* Requisitos do exercício:
**1)** Relacione todos os locais citados na notícia sobre a morte da bebê.
**2)** Retome a notícia sobre a morte da bebê a partir da última frase apresentada.

* Trecho selecionado:

-----

O laudo médico apontou que a causa da morte da recém-nascida Ayla Vitória, de apenas 40 dias de vida, foi sepse no curso do tratamento de politraumatismo produzido por ação contundente, conforme apuração do @blogjulianalima.
Natural de Afogados da Ingazeira, a bebê morreu no dia 24 de fevereiro no Hospital da Restauração, no Recife. De acordo com as informações apuradas, a criança sofreu múltiplos traumas provocados por forte impacto. Durante o tratamento das lesões, ela desenvolveu sepse, uma infecção generalizada que acabou levando ao óbito. Os elementos reunidos pela investigação indicam que os ferimentos podem ter sido provocados após a bebê ter sido arremessada com violência pela própria mãe da criança, que é uma adolescente.

-----

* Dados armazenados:
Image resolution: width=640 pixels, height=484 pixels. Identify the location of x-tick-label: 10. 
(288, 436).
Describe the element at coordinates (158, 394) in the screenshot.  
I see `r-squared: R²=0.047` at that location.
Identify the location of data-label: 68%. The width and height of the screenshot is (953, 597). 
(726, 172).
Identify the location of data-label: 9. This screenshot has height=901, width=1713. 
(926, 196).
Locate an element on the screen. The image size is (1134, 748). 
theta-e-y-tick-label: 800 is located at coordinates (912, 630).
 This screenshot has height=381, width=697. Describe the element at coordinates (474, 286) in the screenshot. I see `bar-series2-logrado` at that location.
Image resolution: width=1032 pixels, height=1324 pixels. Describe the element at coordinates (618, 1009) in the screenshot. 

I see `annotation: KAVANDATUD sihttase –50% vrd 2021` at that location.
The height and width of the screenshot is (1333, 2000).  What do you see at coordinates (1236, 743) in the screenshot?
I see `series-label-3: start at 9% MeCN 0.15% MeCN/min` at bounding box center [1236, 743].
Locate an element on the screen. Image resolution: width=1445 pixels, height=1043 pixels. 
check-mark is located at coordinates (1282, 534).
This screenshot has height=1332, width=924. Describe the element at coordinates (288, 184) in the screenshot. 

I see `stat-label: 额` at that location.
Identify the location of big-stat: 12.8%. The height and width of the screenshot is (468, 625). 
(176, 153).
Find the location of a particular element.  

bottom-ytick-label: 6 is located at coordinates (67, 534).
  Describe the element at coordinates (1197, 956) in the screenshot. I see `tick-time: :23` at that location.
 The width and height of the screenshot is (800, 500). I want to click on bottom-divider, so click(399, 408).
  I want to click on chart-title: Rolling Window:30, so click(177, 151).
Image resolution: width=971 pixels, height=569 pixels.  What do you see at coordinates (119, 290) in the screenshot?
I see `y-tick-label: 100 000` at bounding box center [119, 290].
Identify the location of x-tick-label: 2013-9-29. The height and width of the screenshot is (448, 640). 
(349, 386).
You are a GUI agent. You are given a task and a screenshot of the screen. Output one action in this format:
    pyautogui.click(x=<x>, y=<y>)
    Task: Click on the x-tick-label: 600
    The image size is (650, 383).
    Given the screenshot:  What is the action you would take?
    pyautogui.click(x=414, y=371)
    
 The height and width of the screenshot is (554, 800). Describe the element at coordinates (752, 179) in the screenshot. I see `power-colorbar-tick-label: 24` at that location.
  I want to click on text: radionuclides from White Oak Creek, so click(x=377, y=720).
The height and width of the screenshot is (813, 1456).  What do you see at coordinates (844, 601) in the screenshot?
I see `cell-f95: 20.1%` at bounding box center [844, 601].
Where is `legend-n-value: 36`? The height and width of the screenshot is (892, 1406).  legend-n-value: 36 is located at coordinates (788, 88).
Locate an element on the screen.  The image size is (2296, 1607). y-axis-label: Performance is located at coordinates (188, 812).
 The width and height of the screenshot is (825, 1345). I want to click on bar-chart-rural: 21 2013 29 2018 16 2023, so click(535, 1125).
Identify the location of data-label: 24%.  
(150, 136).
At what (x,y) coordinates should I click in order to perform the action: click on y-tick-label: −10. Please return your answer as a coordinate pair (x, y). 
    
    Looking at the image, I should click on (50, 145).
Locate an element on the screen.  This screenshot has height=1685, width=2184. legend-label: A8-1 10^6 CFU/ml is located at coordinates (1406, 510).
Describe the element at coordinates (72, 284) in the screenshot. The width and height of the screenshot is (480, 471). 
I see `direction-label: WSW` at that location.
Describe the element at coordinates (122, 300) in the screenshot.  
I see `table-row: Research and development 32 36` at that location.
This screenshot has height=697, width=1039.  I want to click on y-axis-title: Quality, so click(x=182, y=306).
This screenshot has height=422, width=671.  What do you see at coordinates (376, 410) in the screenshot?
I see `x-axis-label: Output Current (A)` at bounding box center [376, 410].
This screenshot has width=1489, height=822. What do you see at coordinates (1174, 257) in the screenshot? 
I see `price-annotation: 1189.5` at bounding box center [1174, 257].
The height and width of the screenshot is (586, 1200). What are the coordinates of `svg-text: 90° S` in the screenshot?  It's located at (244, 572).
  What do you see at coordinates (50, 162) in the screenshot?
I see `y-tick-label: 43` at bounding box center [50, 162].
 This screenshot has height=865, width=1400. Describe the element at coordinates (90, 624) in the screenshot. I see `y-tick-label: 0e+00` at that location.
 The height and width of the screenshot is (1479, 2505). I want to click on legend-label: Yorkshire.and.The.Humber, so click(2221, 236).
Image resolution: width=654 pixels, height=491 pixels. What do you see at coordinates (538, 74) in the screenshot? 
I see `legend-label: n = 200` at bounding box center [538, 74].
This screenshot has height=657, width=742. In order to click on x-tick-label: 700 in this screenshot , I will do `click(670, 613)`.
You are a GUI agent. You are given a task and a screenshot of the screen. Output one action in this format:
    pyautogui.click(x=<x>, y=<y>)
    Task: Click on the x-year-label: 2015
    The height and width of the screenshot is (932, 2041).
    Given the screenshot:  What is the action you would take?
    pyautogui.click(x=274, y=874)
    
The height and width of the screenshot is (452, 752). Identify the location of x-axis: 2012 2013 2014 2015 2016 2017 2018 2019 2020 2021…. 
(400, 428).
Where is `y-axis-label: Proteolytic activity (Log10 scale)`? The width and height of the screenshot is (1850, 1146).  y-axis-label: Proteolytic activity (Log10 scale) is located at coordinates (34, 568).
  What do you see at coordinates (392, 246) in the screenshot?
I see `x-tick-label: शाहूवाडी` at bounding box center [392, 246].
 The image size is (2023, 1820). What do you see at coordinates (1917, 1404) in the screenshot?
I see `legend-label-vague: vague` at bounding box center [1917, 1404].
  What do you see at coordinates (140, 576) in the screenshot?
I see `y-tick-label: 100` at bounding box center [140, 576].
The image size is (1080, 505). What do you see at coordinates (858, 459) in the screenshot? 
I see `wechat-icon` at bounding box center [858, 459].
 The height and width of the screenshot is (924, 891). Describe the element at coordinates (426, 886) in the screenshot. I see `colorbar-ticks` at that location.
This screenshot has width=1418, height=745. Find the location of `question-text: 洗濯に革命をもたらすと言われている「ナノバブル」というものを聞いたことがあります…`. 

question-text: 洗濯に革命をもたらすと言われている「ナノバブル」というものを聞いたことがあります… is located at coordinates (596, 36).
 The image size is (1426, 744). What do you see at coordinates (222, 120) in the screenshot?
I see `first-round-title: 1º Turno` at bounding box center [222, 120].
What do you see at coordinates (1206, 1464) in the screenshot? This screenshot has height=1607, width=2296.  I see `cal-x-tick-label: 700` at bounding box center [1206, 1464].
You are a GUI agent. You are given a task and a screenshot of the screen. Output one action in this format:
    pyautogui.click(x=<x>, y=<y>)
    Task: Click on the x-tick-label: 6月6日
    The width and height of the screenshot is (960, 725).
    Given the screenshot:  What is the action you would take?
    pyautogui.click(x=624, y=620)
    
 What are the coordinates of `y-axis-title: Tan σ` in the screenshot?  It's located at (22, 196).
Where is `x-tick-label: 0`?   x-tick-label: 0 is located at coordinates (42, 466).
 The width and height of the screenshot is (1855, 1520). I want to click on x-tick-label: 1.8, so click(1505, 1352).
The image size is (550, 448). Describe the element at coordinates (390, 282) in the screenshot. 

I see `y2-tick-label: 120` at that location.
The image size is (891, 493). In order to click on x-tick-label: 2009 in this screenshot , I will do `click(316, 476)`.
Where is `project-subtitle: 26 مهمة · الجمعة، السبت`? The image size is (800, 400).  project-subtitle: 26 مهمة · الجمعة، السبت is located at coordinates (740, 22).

-----

* Respostas por tarefa:
**1)** Afogados da Ingazeira; Hospital da Restauração; Recife

**2)**
No curso da investigação, também foi solicitada a instauração de incidente de insanidade mental, procedimento que busca avaliar as condições psicológicas da adolescente.
A análise deverá ocorrer na fase judicial e poderá esclarecer se há transtornos capazes de influenciar na responsabilização penal. Segundo a investigação, já se sabe que a jovem possui alguns transtornos, porém somente a avaliação pericial durante o processo judicial poderá apontar se essas condições podem ou não configurar a hipótese de infanticídio.
O inquérito policial foi concluído e encaminhado ao Ministério Público, que irá analisar o caso e as possíveis medidas a serem adotadas. Somente a mãe da criança foi indiciada. Os outros familiares não têm participação no crime.
INFANTICÍDIO
É o crime cometido pela mãe que mata o próprio filho, durante ou logo após o parto, sob a influência do estado puerperal. A pena é de detenção, de 2 a 6 anos, sendo mais branda que o homicídio comum devido à condição psicológica/fisiológica da genitora. É um crime próprio e doloso, conforme o Art. 123 do Código Penal.